Comment on: Takeda et al. Loss of ACE2 Exaggerates High-Calorie Diet–Induced Insulin Resistance by Reduction of GLUT4 in Mice. Diabetes 2013;62:223–233
We read with interest the recent article by Takeda et al. (1) suggesting a beneficial role of ACE type 2 (ACE2) in type 2 diabetes. We would like to share our recent observations (2) complementing this work. Takeda et al. showed that lack of ACE2 did not affect baseline glycemia, as reported previously (3), but promoted impaired glucose tolerance and insulin resistance when the mice were fed a hypercaloric diet. Surprisingly, this diet failed to increase fasting glucose, triglycerides, and blood pressure levels in all groups. Interestingly, the authors showed that when infused with angiotensin II (Ang-II) (100 ng/kg/min), only ACE2 knockout mice exhibited impaired glucose tolerance and insulin resistance. Similarly, we observed that a higher dose of Ang-II (200 ng/kg/min) led to the same results in C57Bl/6 wild-type mice and was associated with downregulation of ACE2 and upregulation of Ang-II type 1 receptors in the pancreas (2).
Takeda et al. (1) elegantly showed that the ACE2/angiotensin 1–7/Mas receptor signaling pathway is required to maintain normal insulin sensitivity in the presence of high Ang-II levels in liver and soleus muscle, extending our previous observations that ACE2 knockout mice have impaired levels of Mas receptors in the pancreas (4).

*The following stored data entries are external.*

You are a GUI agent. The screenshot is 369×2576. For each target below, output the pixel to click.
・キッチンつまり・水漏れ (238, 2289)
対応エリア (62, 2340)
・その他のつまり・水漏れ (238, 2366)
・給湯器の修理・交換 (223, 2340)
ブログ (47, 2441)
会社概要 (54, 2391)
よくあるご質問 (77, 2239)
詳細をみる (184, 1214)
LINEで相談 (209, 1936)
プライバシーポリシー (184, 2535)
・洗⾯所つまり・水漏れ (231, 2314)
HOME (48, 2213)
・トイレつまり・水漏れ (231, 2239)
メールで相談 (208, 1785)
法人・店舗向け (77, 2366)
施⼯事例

Further, supporting the role of this compensatory axis, we previously reported that Mas receptor blockade prevented the beneficial effects of ACE2 gene therapy in reducing hyperglycemia in db/db mice (5). Moreover, we showed the benefits of maintaining physiological levels of ACE2 in the pancreas and the islets of Langerhans in order to counteract hyperglycemia in Ang-II–infused mice (2).
To unfold the mechanisms involved, Takeda et al. (1) demonstrated that regulation of myocyte enhancer factor 2A and GLUT4 expression by the ACE2/angiotensin 1–7/Mas receptor axis contribute to the improvement of insulin sensitivity. Adding to these, we observed that ACE2 improves β-cell function by counteracting Ang-II–mediated oxidative stress in the pancreas (2).
Altogether, the recent reports by Takeda et al. (1) and our group (2) support and extend previous observations (3–5) suggesting the therapeutic potential of ACE2 to control type 2 diabetes. Hence, strategies to restore ACE2 activity in diabetes need to be further investigated in order to utilize the beneficial effects of ACE2 in the regulation of glycemia.
No potential conflicts of interest relevant to this article were reported.
- © 2013 by the American Diabetes Association.